An artist's words about their own work are the most authoritative record of that work. They are also the most often misquoted, misattributed, paraphrased into something different, or simply lost when the artist is not available to set the record straight.
The art world arm gives the represented artist a place to say it once, have it recorded properly, and have that record stand in for them when they are not in the room.
Bio. History. Editions. Identity.
Verified, sourced, dated
The bio in the artist's own words, approved by the artist before publication, with every claim tied to a source — a publication, a museum record, a verified communication. Updated when the artist updates it. Preserved when the artist no longer can.
One canonical record
Every exhibition, every venue, every date, every catalogue. Drawn from the artist's own records, the gallery's records, and verifiable sources of record. Reconciled when sources disagree. Sourced when added. Findable when needed.

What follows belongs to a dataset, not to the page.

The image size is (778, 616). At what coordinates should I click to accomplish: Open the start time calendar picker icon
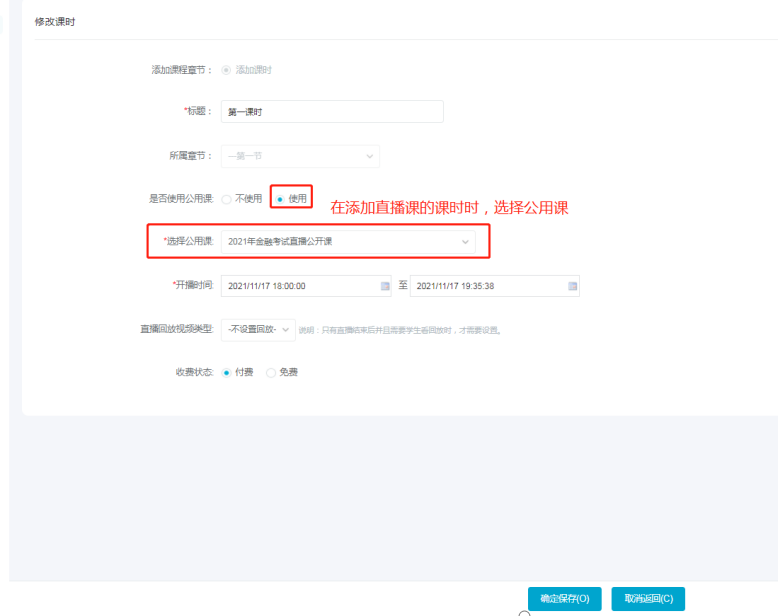(385, 286)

Print runs, copies, locations
For artists working in editioned media — prints, sculptures, photography, multiples — the architecture tracks edition size, numbered copies released, current locations of known copies, and the artist's statement on edition variants. The numbers stay correct when other places get them wrong.
Durable digital presence
The artist's verified page at the gallery — under a stable URL, with the artist's records, the artist's images, and the artist's own words — does not disappear when the artist's personal website lapses or a social platform shuts down. The record persists where the artist intends.
Approval before publication.
Nothing about the artist's work is published under the artist's name without the artist's approval. Bios, exhibition entries, attribution opinions, statements about specific works — all of them go through a verified approval step before they appear on a public page.
If the artist disputes a record, the dispute is recorded. If the artist corrects a record, the correction is dated and sourced. The history is preserved, including its revisions. Nothing is silently overwritten.